クロミのフミフミ
猫の可愛い仕草と言えば、「フミフミ」である。毛布や布団などの柔らかい生地の上で猫が両手でギュギュとやるあれである。フミフミは、一般的に親から早く離れた猫が小さい時に、お乳を飲んでいた記憶を思い出してすると言われている。
クロミは、家にやってきた時から、暇があればフミフミしていた。クロミは、兄弟と共に捨てられていたところを拾われたとかいう話だった。その時に、よほどひもじい思いをしたのだろうか。今でも、食に対する執着心がすごい。
人間の食べているものを欲しがるのもクロミだけで、特にパンは大好物なので、私が朝食にパンを食べていると、猛烈な勢いで横取りしようとする。右手でパン、左手でクロミの頭を押さえながら食べることになる。
フミフミの話に戻そう。
小さい頃、クロミは、フミフミを私に見てもらいたがった。「ねえねえ」とチョイチョイして、「こっちきて」と誘導し、フカフカのものがあるところに行き、おもむろにフミフミし始める。クロミのフミフミは、高速で、足踏みのように規則正しい。フミフミしながらも、「見て、上手でしょう?」と言いたげな顔をするので、尻尾の付け根の辺りを撫でながら、「上手、上手、すごいねえ」と言うと嬉しそうな顔をして、どんどん高速になっていく。どんどんどんどんフミフミして、「ふう〜」と疲れてゴロンと横になり、「なでて」と要求する。女子は、男子より要求がストレートのような気がする。なでて欲しい時は、そう言う顔をするし、そうじゃない時は触られたくない。はっきりしているのだ。
男子は、どちらかというと、子供に近い感じだが、女子は、友達みたいな感じがする。にゃーちも、コハクも大豆も男子だったので、初めての女子は新鮮だった。

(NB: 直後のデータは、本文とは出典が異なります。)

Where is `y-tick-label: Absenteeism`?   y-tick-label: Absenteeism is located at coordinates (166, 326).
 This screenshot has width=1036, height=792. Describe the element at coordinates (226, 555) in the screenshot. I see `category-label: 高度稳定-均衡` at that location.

コハクとうまくやっていけるのかが、一番気になっていたことだが、クロミは、コハクについてまわり、家の中のことを色々教えてもらい、毛繕いしてもらって嬉しそうだった。やはり、兄弟が多い中で育った子は、一人だと寂しがることが多い。クロミも最初からコハクのことを全く嫌がらず、「よろしく」という感じだったので、頼もしい存在だった。コハクも全く物おじしないクロミにびっくりしながらも、初めてできた妹にまんざらでもない様子で、お兄ちゃんっぽくなっていったのだった。